Die Mutter reagierte sofort
An einem Abend im Juli 2021 aber war die inzwischen Zwölfjährige erneut bei ihrem Großonkel zu Besuch. Auch diesmal kam es auf dem Sofa zu sexuellen Übergriffen. Doch nun fasste sich das Mädchen ein Herz und erzählte der Mutter davon – und die reagierte sofort. Auf die Anzeige bei der Polizei folgte der Gerichtsprozess. Trotz des schlimmen Vorfalls: Experten sind sich einig, die Familie hat viel richtig gemacht. Der Tochter wurde zugehört und geglaubt, sie erhält Rückhalt und ihre engsten Angehörigen stellten sich offenkundig sofort hinter sie.
Denn es sei leider eine Tatsache, dass Kinder in der Regel bis zu sieben Erwachsenen vom erlebten Missbrauch erzählen müssen, bevor ihnen die achte Person glaubt, erläuterte Susanne Kaltwasser bereits im Rahmen eines früheren Berichtes über sexuellen Missbrauch.

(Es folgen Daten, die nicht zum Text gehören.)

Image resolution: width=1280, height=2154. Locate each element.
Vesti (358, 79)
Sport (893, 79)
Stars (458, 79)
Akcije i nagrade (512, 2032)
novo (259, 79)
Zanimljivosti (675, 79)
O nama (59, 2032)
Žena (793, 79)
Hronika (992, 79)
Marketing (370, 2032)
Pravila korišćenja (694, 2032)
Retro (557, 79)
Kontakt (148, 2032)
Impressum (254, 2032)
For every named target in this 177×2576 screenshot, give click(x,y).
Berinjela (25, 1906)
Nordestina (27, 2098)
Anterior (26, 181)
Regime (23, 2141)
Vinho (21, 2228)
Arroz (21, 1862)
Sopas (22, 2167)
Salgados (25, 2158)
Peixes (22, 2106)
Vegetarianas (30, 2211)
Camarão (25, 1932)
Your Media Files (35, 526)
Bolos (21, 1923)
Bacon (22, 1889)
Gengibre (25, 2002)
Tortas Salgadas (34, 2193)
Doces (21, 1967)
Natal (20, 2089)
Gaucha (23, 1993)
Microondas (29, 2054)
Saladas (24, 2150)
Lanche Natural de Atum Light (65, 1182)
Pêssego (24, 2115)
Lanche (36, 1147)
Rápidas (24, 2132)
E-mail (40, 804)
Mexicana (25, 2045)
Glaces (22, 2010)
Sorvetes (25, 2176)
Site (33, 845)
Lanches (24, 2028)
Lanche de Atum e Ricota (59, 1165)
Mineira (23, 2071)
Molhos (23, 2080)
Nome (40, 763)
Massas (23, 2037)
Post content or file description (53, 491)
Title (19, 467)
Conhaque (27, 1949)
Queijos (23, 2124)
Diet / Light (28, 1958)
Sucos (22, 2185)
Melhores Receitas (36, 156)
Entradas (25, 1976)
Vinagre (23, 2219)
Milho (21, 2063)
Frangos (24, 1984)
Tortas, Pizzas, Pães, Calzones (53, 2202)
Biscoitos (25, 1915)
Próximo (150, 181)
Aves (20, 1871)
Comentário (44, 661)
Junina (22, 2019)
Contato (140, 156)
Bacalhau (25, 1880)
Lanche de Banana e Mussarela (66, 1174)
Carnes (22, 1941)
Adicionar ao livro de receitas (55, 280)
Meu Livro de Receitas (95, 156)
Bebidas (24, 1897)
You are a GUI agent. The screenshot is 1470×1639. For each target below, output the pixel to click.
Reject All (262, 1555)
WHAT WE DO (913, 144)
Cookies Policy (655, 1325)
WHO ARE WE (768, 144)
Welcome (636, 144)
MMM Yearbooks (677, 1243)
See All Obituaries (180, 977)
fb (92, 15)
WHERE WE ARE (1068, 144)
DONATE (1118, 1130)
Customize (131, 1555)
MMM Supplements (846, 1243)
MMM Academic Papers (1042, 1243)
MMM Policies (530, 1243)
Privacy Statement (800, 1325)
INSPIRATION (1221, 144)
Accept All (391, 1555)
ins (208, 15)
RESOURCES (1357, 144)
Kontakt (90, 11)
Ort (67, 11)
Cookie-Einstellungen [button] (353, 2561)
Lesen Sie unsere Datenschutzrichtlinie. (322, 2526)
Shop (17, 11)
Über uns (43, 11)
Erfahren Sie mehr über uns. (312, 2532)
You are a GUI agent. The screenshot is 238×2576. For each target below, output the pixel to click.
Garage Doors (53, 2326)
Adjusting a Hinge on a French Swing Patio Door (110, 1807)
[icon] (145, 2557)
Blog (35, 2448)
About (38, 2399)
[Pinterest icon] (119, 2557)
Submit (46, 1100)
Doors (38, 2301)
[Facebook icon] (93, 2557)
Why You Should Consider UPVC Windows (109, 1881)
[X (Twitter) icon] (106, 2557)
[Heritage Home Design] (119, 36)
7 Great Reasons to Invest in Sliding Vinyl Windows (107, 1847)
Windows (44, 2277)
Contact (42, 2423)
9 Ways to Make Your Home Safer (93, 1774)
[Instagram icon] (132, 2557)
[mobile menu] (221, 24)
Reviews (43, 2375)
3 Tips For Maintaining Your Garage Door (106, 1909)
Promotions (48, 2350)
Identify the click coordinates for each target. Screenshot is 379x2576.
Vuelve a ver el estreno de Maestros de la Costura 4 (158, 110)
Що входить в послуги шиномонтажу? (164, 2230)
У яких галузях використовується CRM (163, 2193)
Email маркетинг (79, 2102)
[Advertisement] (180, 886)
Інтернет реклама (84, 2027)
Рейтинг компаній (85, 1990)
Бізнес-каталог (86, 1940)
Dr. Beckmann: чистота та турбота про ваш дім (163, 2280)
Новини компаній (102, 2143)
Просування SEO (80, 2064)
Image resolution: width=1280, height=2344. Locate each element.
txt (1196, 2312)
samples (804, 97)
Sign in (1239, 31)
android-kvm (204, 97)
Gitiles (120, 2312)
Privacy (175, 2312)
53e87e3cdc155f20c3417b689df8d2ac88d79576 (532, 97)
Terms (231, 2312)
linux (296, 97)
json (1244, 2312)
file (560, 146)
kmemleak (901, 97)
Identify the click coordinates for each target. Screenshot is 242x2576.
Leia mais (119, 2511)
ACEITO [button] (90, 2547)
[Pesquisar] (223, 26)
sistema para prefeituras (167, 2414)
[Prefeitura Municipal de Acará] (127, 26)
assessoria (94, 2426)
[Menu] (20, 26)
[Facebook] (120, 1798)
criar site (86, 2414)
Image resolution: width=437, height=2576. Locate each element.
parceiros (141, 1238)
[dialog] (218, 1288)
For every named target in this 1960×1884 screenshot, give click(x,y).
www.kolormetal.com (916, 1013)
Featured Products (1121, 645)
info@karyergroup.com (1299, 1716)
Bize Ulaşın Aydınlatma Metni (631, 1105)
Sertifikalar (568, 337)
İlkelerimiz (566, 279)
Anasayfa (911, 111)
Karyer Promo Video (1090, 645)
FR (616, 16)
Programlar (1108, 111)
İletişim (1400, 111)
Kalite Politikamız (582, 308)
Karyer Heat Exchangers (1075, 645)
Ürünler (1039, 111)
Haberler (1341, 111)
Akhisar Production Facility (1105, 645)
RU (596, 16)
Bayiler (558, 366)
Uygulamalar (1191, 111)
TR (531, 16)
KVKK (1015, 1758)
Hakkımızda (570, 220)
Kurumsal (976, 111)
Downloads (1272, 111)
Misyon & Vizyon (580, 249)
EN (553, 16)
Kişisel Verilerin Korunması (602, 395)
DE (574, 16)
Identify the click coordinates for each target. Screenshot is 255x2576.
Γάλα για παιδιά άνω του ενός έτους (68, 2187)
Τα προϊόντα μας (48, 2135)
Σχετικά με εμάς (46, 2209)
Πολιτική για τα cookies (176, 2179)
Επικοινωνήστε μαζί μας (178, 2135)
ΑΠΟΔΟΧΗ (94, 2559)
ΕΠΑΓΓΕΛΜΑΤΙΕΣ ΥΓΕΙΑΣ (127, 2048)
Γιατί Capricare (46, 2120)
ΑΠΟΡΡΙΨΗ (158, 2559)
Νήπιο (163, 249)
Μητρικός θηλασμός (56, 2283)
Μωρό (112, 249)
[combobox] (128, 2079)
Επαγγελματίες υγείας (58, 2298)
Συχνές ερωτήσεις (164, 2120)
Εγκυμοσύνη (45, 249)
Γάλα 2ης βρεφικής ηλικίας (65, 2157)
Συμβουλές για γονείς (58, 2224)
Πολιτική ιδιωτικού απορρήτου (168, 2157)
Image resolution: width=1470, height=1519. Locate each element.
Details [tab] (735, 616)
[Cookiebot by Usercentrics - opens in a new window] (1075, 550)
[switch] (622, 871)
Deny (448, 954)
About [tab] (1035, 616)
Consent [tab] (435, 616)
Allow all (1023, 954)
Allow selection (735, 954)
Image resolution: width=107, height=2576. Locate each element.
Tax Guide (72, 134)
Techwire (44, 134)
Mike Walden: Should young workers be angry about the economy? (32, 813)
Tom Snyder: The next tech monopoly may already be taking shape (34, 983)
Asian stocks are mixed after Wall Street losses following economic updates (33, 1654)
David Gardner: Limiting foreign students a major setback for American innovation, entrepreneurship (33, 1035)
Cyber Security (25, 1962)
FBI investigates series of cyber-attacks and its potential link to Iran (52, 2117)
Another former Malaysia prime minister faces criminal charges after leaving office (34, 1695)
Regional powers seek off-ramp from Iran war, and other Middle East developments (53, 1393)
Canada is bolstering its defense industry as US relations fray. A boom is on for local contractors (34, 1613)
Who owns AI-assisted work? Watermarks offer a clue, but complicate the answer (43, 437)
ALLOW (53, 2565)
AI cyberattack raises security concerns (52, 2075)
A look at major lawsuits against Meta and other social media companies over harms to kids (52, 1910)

Kaltwasser ist Diplom-Pädagogin bei Pro Familia in Oberhausen, sie bietet Beratungen gegen sexualisierte Gewalt an, schult pädagogische Fachkräfte in Familienzentren und Schulen. Sie weiß auch: „Die Seele nimmt immer Schaden“.
Wichtig für den Heilungsprozess
Das bestätigt auch die Anwältin der Mutter, die durchblicken lässt, wie sehr die Jugendliche unter diesen Taten eines Menschen leide, dem sie einmal so sehr vertraut hat. Mit seinem Geständnis ersparte der 59-Jährige dem Mädchen immerhin eine Aussage vor Gericht. Unter anderem dies wertete das Gericht als strafmildernd, aber auch, dass er nicht vorbestraft ist und sich bei seiner Großnichte persönlich entschuldigte. So lautete das Urteil, das sich auf die zweite, schwerere Tat konzentrierte, schließlich: Ein Jahr und vier Monate auf Bewährung und ein Schmerzensgeld in Höhe von 2500 Euro. Drei Jahre lang darf sich der 59-Jährige nun nichts mehr zu Schulden kommen lassen, sonst wandert er umgehend hinter Gittern, daran ließ der Richter keinen Zweifel.
Eine Straftat, die nicht unter den Teppich gekehrt wurde, ein Urteil mit deutlichen Worten – auch dies dürfte zum Heilungsprozess einer verletzten Kinderseele beitragen. Als die 14-Jährige den Gerichtssaal verlässt, huscht ihr ein kleines, selbstbewusstes Lächeln über das Gesicht. Was für eine mutige junge Frau.